A very good day! Thanks for sharing. Those sheeps should be more plentiful soon.


----------



## cmg76 (Jul 5, 2014)

may i ask if those barges are easy to see on your graph? gonna hit them from my yak one of these days and been wondering if they show up good..thx


----------



## Flounder Hounder (Nov 9, 2008)

Great Post! Good day on the water.
Thanks


----------



## Floridaboater (Aug 25, 2016)

cmg76 said:


> may i ask if those barges are easy to see on your graph? gonna hit them from my yak one of these days and been wondering if they show up good..thx


Yes they come off the bottom about 8 feet on some of them. Plus right now there is currently a rope tied to a water bottle thats on the surface thats directly ontop of one of the barges in the middle of the bay pretty much. At 37 feet deep. Ive caught juvenile gags off the wreck, red snapper, redfish, sheepshead, and lots of different types of bait fish.


----------



## kanaka (Oct 3, 2007)

cmg76 said:


> may i ask if those barges are easy to see on your graph? gonna hit them from my yak one of these days and been wondering if they show up good..thx


They show up great but I gotta warn you, where they are is the most direct route for boaters to get to the East pass from the northwest end of the bay. Lots of major wakes, folks not paying attention cause it's open water.


----------



## Floridaboater (Aug 25, 2016)

OHenry said:


> A very good day! Thanks for sharing. Those sheeps should be more plentiful soon.
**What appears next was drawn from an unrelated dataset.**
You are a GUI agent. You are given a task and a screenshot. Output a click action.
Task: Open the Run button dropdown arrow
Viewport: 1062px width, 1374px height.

I hope so! Ive been trying to target them lately but the numbers arent high enough to catch 30 a day like i normally do in february and january! Heres a pic of my rod bent in half on the gag at destin bridge!


----------



## Floridaboater (Aug 25, 2016)

kanaka said:


> cmg76 said:
> 
> 
> > may i ask if those barges are easy to see on your graph? gonna hit them from my yak one of these days and been wondering if they show up good..thx
> ...


Thats true. I havent had much of an issue since i dont really stop to fish them during summer. During the winter there really isnt many boats out and about in the bay like there is summer so youre generally fairly safe. Ofcourse im in a 17 ft white boat with plenty of power to move out of the way of people who dont pay attention and he would be in a kayak though.


----------



## kanaka (Oct 3, 2007)

I'd love to give the spadefish there a try in the summer, midweek of course. :yes:

And that's a chopper blue you caught there.


----------



## Floridaboater (Aug 25, 2016)

Id love to spearfish the barges. But its super murky and honestly im more afraid of the bull sharks that cut me off alot on the barge more than other boaters running me over haha. And i caught a 25 pound bluefish the other day on a 3 pound mullet in the destin harbor. Found a big school of about 30 of them and they just tore and live mullet tossed on the top of the water.


----------



## stc1993 (Nov 23, 2014)

A good day of fishing is fun anytime.


----------